There are new cameos from Vulko (Willem Dafoe), Martian Manhunter (Harry Lennix) and Lex Luthor (Jesse Eisenberg), among others. Some of the less convincing visual effects shots of the Whedon version have been redesigned or refined, and the aspect ratio in which the film is presented has been changed from a traditional widescreen to a more boxy, eye-catching “academy” ratio, Snyder said in an interview last week , he always wanted it “right from the start”.
Snyder is known for directing scenes to popular music, and his cut is littered with new needle drops. A moment in which Aquaman chugs a bottle of whiskey and struts from a dock into the rushing sea takes a lost note with a Nick Cave song that used to feature the trailer-friendly rock jam “Icky Thump”. Another moment is a plaintive cover of Tim Buckley’s “Song to the Siren”.
The four-hour running time of the Snyder Cut extends a plot that felt fleeting and rushed in the theatrical version. Much more context is provided to explain the origins of the mother boxes (almighty devices with distinctly Freudian overtones, theft of which puts the world at risk and sets this story in motion) as well as clarifying the motivations of Darkseid and his horned servant Steppenwolf. their efforts now have an added dimension to centuries-old vengeance. There is also an in-depth flashback that reveals previous battles between the forces of good and evil, and two expanded dream sequences that show the fate that could happen to the world if the bad guys prevail.
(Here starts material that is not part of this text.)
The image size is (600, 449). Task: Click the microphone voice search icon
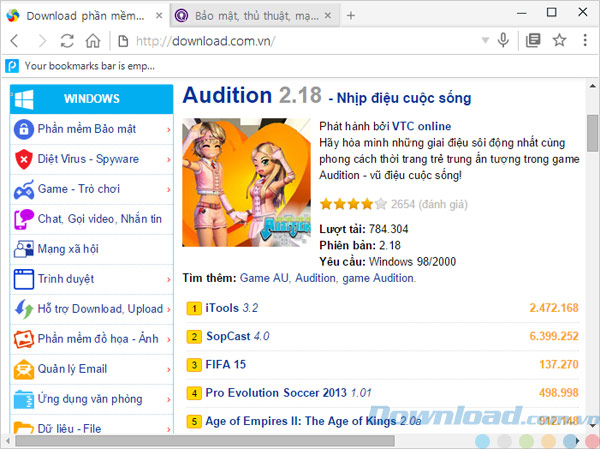point(504,41)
The film now also has time to delve into backstories that the Whedon editing only had to faintly sketch, if at all. The biggest beneficiaries are Cyborg and the Flash: neither of them have made a big impression yet, but together they are at the heart of the Snyder Cut. Fischer’s performance as a broken young man trying to capture a glimmer of hope is empathetic and surprisingly nuanced, and Cyborg in particular is convincing now that the character has room to breathe.
In the Whedon version, Victor is a teenager who more or less spontaneously transforms into a human-robot hybrid. We don’t learn much about him and his powers are never well defined and don’t make a lot of sense. In the Snyder Cut we see him in flashbacks as he loses his mother in a fatal traffic accident. He is estranged from his father (Joe Morton), a top scientist specializing in alien technology who, after the crash, uses one of the mother boxes to turn Victor into a cyborg.
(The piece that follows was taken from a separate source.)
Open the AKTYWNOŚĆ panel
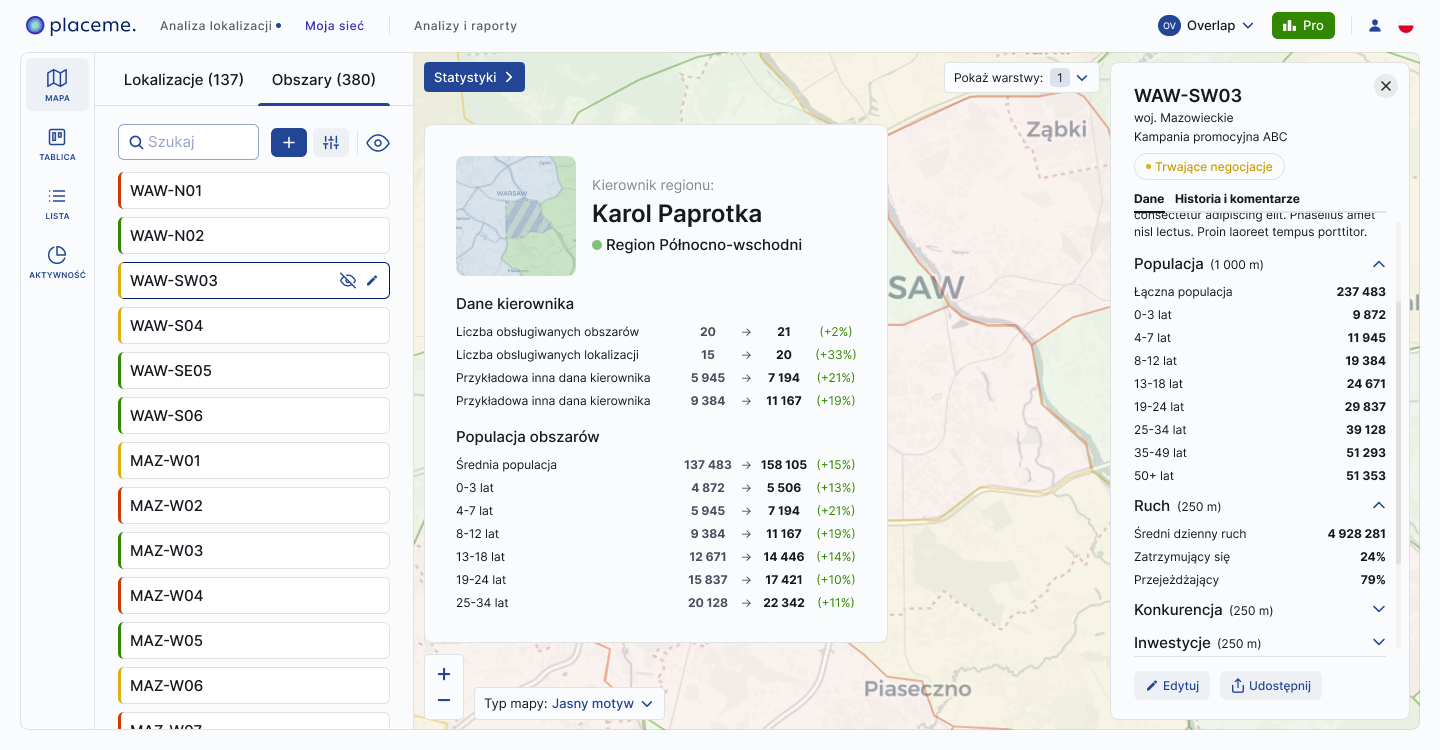The image size is (1440, 750). pos(57,262)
Even his father has been concretized and now feels completely three-dimensional – a change that pays off at the end of Act II when he sacrifices himself to help his son. “The mothers played a big role in Batman vs. Superman: Dawn of Justice, and we had the idea that this film would be about dads,” Snyder said in an interview. “The father’s sacrifice is what we wanted to get through.”